Tak lama setelah itu aku menikah lagi dengan seorang wanita, janda 2 anak. Wanita ini masih muda. Usianya 10 tahun lebih muda dariku. Dia bekas istri temanku. Meskipun sudah menikah, aku masih menjalin pertemanan dengan wanita temanku itu. Selain berkebun ternyata dia juga berternak kambing dan bebek. Terkadang, sepulang dari kebun aku membawakan rumput atau daun-daunan untuk makan kambingnya. Tanpa dia minta. Sebagai bantuan sesama teman saja.

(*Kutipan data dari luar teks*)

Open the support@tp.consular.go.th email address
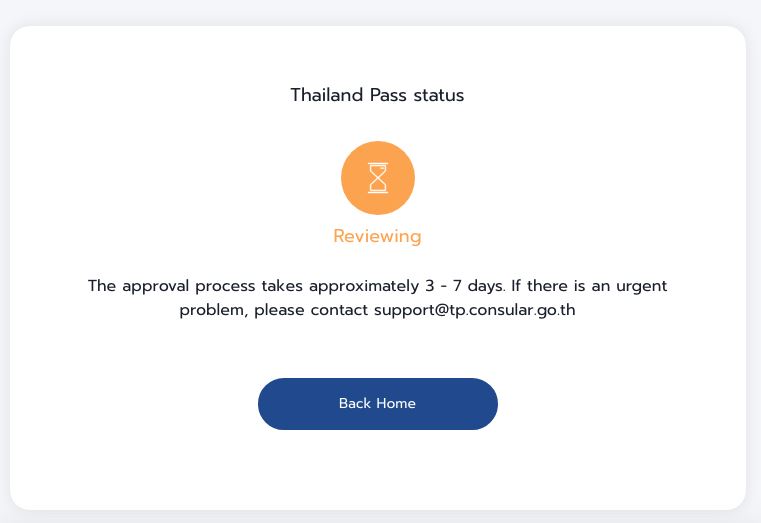[475, 310]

Meski banyak masalah dalam pernikahanku, aku mencoba bertahan. Aku ingin pernikahanku kali ini adalah pernikahan terakhir.

Dan dia sampai kini masih belum juga menikah. Bukan karena tak laku atau tak ada yang mau, tapi sepertinya dia selalu menolak siapa saja pria yang melamarnya. Karena penasaran dan juga ingin tahu apa alasannya, dalam suatu kesempatan aku pun mencoba bertanya padanya. Kenapa belum mau menikah padahal usia sudah beranjak tua. Dia dan aku hanya beda usia setahun. Aku lebih tua darinya.

Jawabannya sangat singkat. Belum ada yang cocok.

“Suami yang cocok untukmu yang seperti apa?” tanyaku.

“Yang seperti dirimu. Baik, pekerja keras, dan rajin ibadah.”

“Kalau seperti itu, kenapa 3 kali aku melamarmu, 3 kali sudah kau menolakku.”

“Aku tidak menolakmu. Aku hanya belum siap saja. Tapi kau tak mau menunggu kesiapanku. Sejak 5 tahun lalu aku sudah siap menikah, seandainya bertemu dengan pria yang cocok.”

“Tapi kau memnolakku lagi.”

“Aku tidak menolakmu. Aku kan pernah bertanya padamu, apa alasanmu ingin menikah denganku?”

“Karena aku menyukaimu. Aku mencintaimu.”

“Cinta saja tidak cukup, med. Aku ingin tahu apa yang kau inginkan dariku, dari pernikahan kita. Ketika kau bilang ingin punya anak, tentu saja aku berpikir panjang. Kau sudah menikah 2 kali. Kau menikah dengan janda yang sudah terbukti bisa hamil dan bisa punya anak. Tapi dipernikahan itu, kau belum juga dikaruniai anak. Lalu aku harus bagaimana?”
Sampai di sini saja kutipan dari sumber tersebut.